> [Directions]:
Using the entries that follow, transcribe only the lines from the line with "Task: Select KZ-1 component in list" to the line with "You are a computer-use", both included, exactly as they stand and without pictures.

> [Recorded data]:

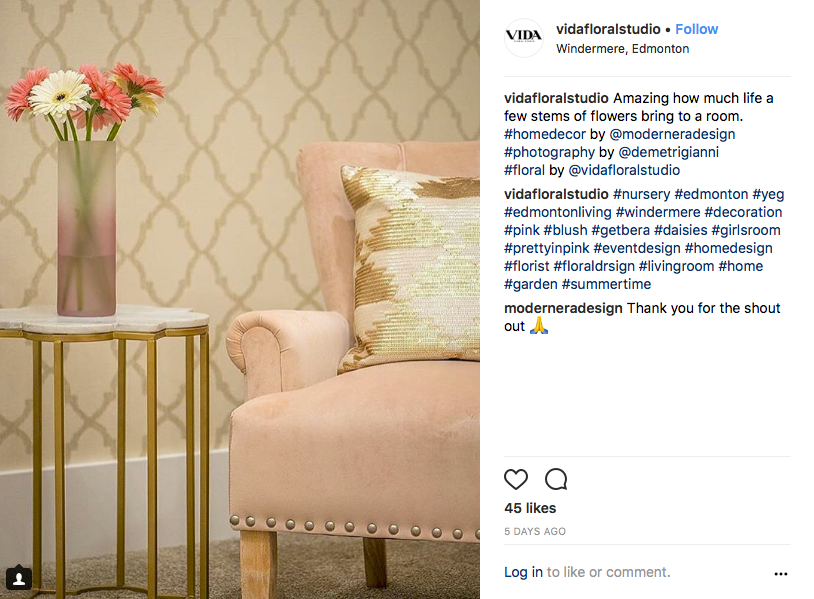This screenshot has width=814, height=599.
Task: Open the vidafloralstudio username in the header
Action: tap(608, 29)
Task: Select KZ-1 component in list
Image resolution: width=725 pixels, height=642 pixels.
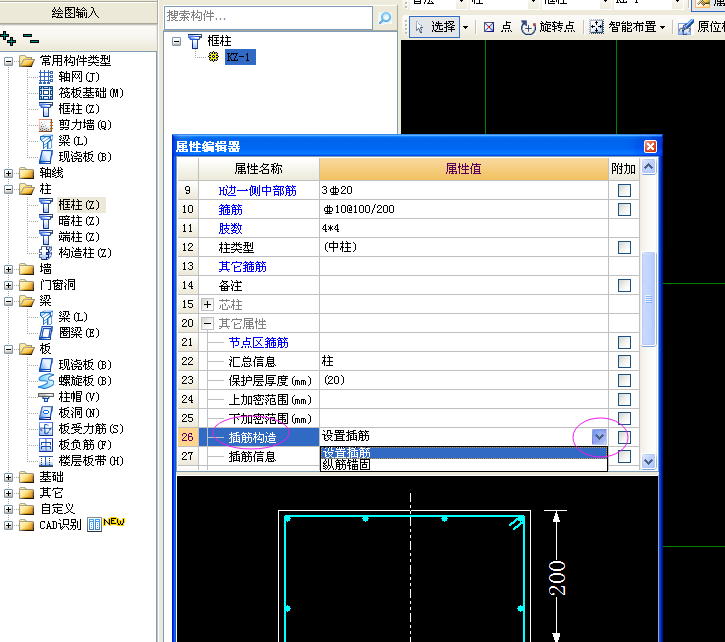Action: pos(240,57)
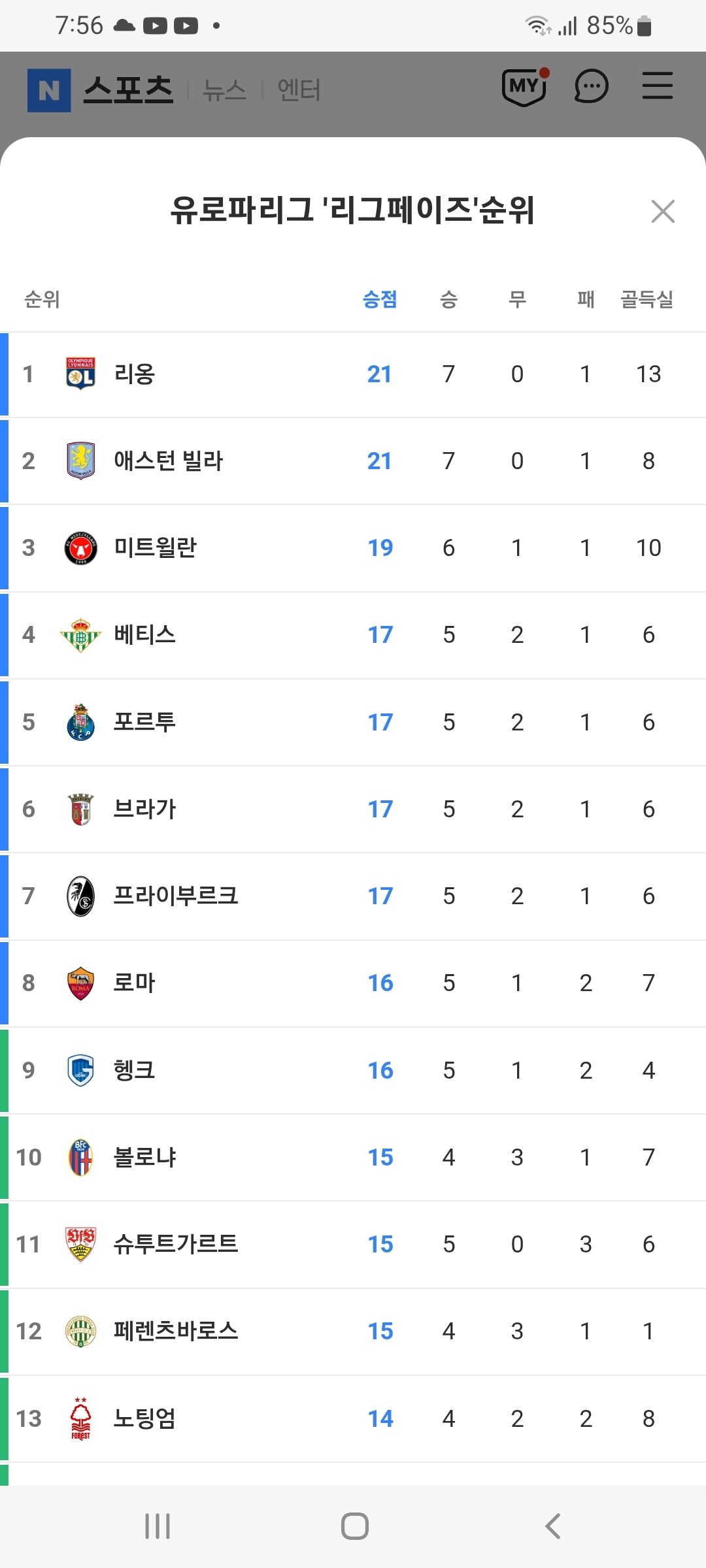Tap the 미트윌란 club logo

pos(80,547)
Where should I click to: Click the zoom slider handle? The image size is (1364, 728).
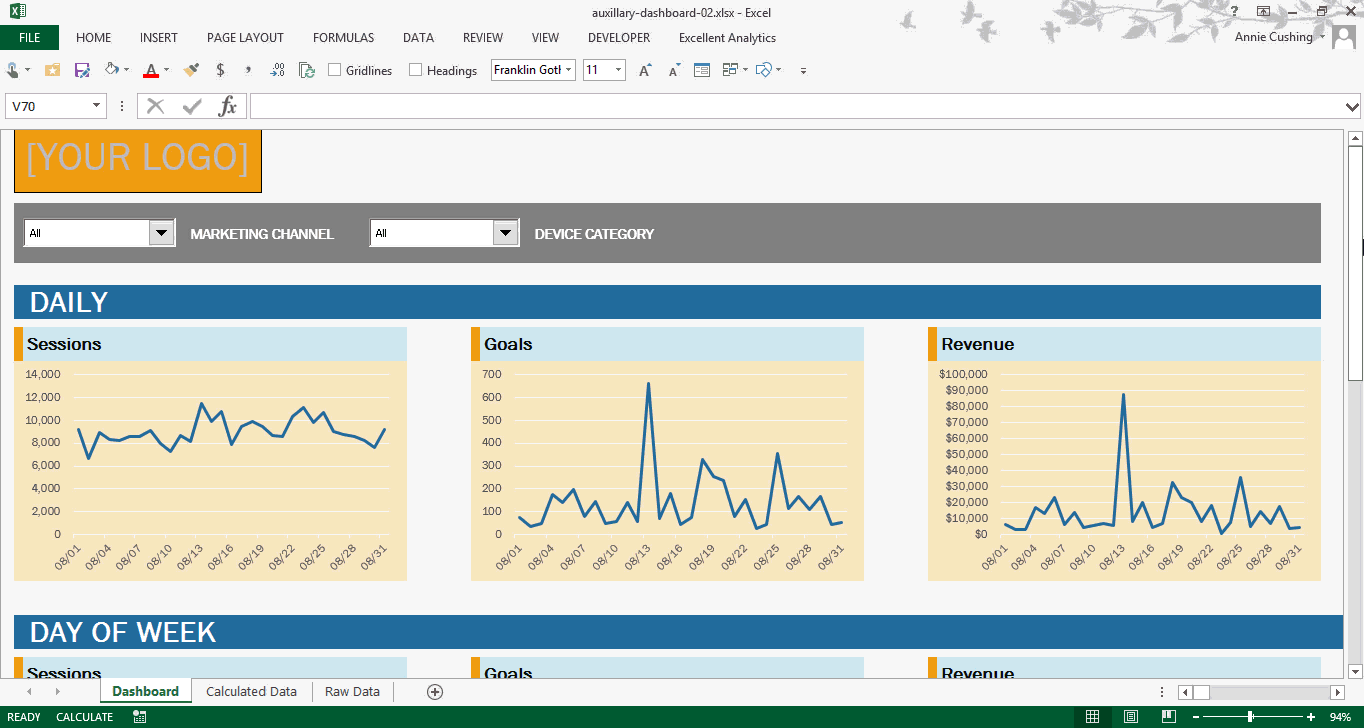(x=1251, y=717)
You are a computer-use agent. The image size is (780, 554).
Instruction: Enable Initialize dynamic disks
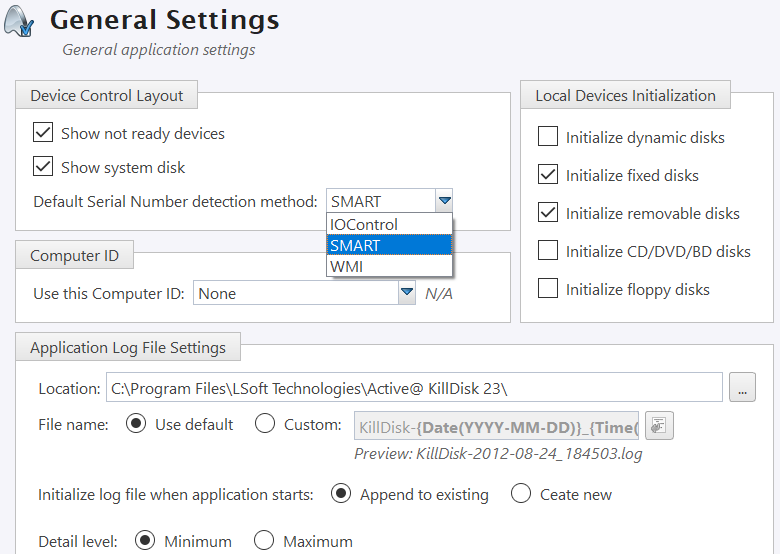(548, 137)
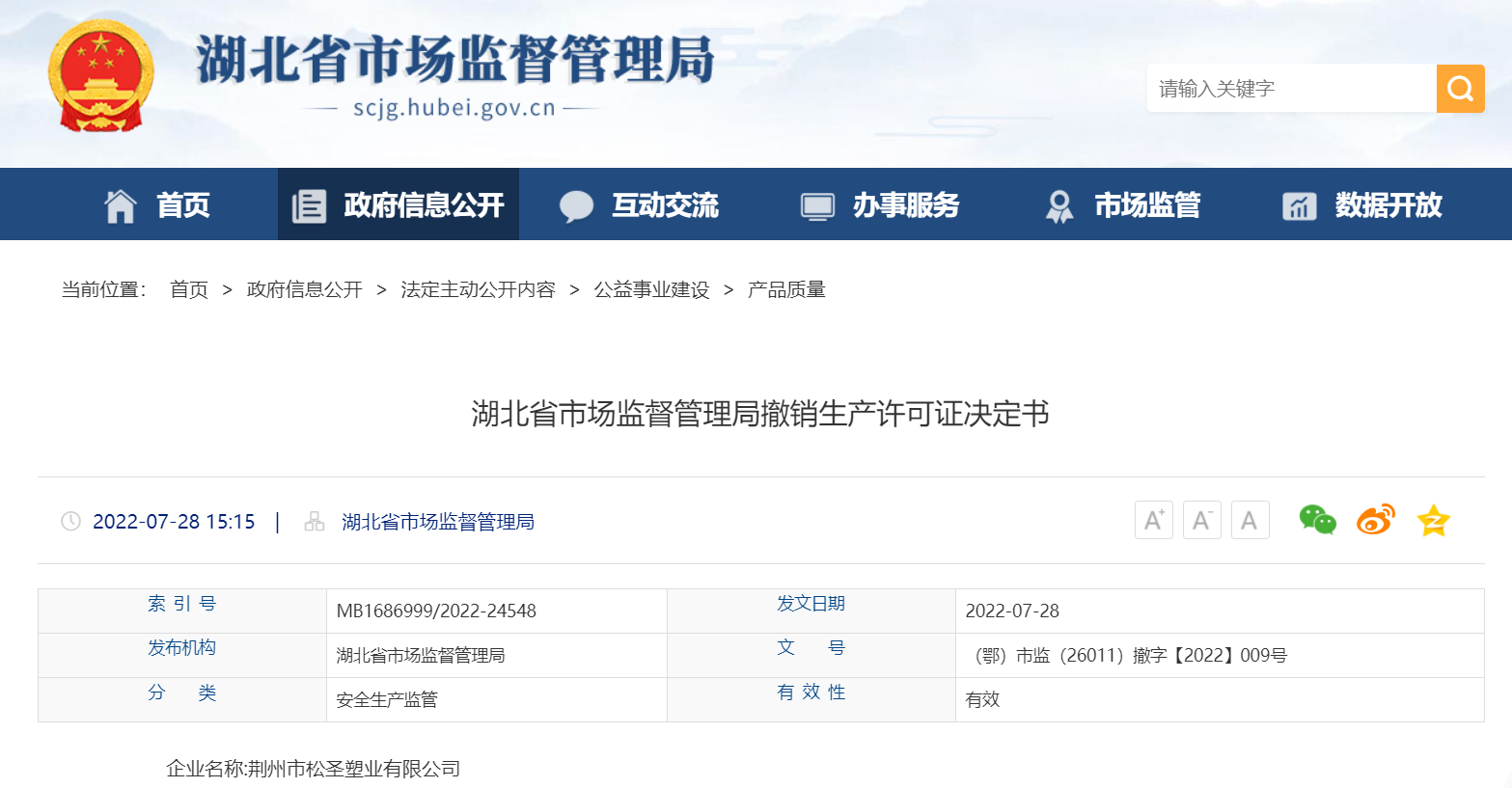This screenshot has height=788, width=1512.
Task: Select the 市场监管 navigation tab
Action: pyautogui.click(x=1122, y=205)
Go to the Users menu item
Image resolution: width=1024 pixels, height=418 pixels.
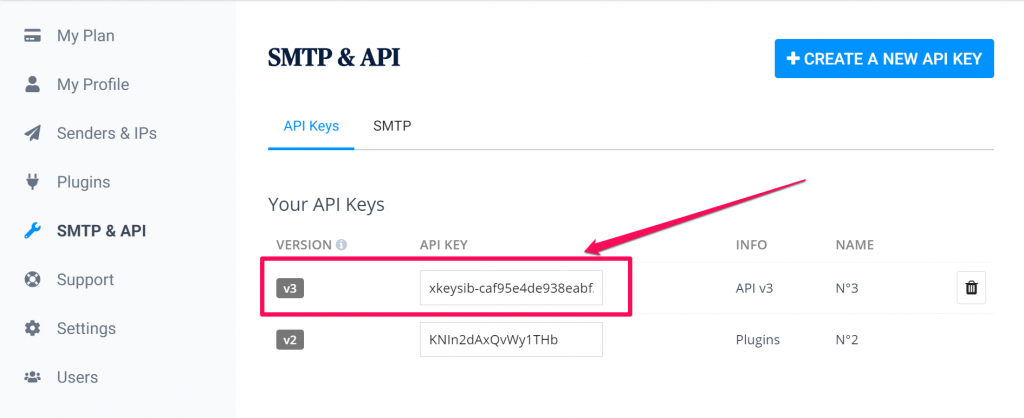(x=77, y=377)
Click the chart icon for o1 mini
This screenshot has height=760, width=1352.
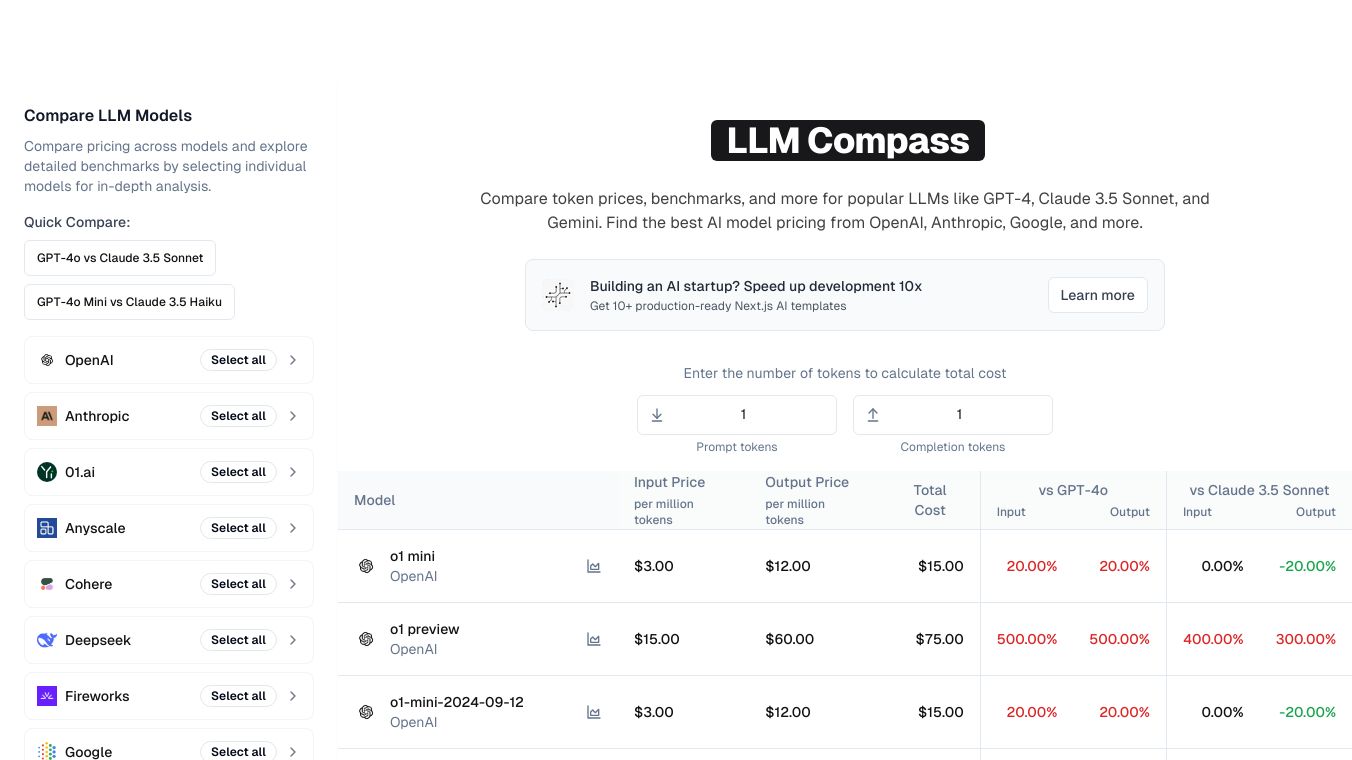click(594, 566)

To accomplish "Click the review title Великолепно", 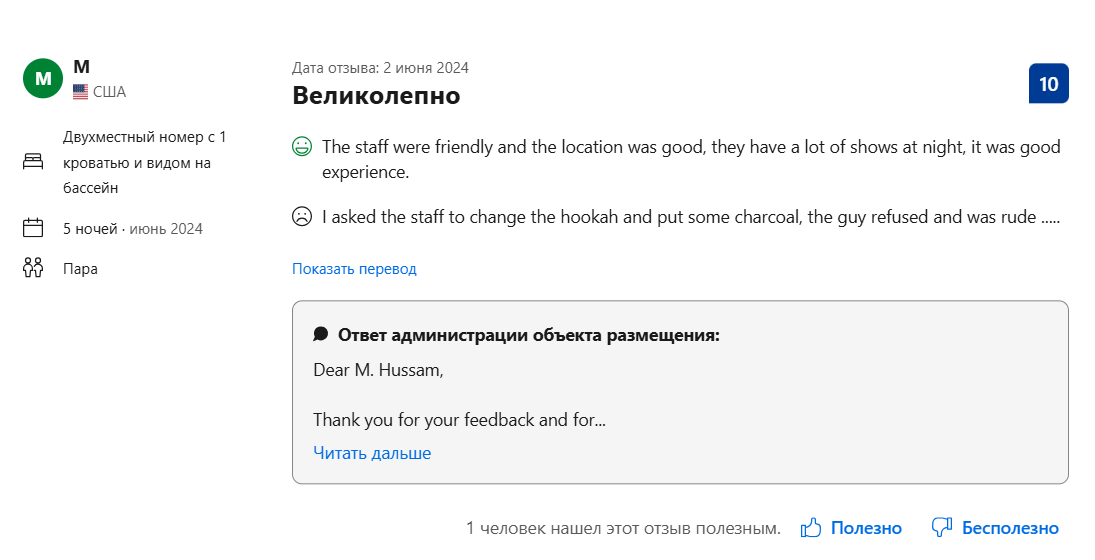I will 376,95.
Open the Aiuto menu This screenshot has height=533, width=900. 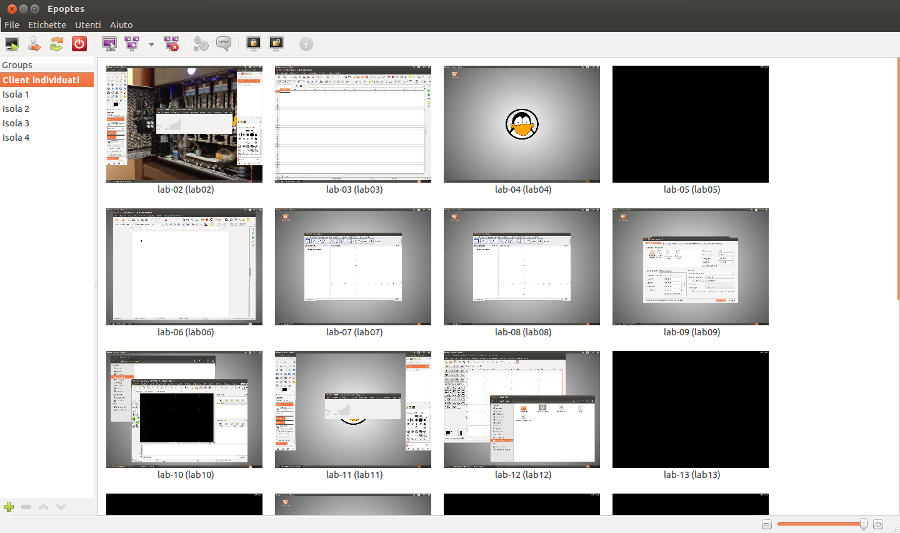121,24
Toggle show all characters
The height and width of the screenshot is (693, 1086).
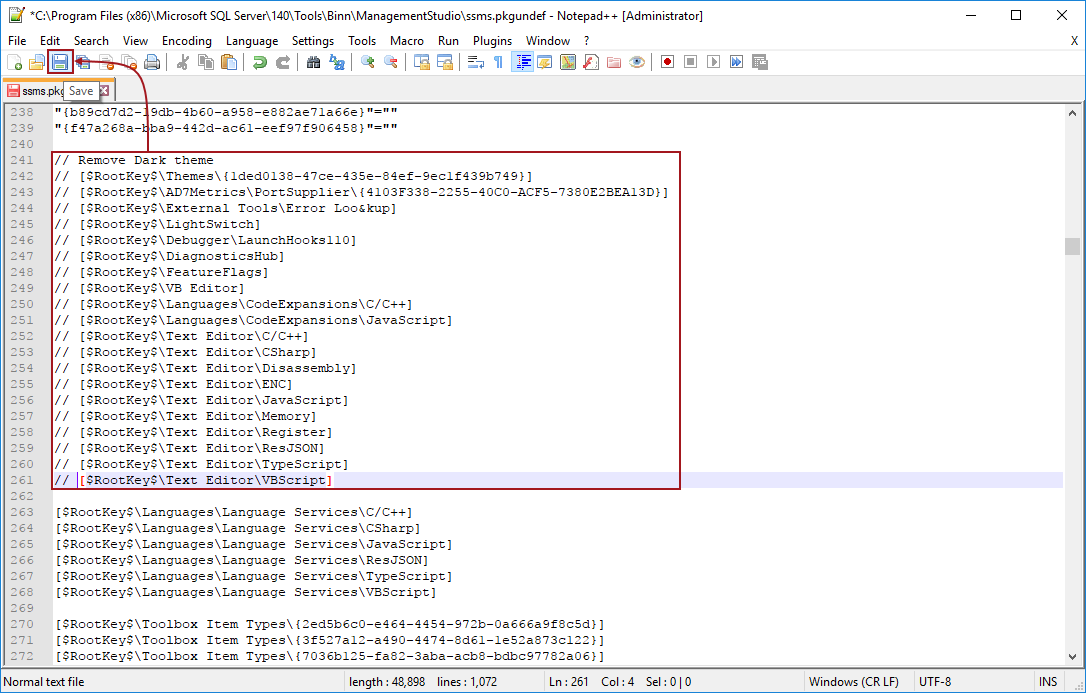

> [Problem solution]:
Task: Select KZ-1 component in list
Image resolution: width=725 pixels, height=642 pixels.
Action: pos(240,57)
Tap the 미트윌란 club logo

pos(80,547)
Where should I click to: Click the zoom slider handle? The image size is (1364, 728).
(x=1251, y=717)
You are a computer-use agent. The image size is (780, 554).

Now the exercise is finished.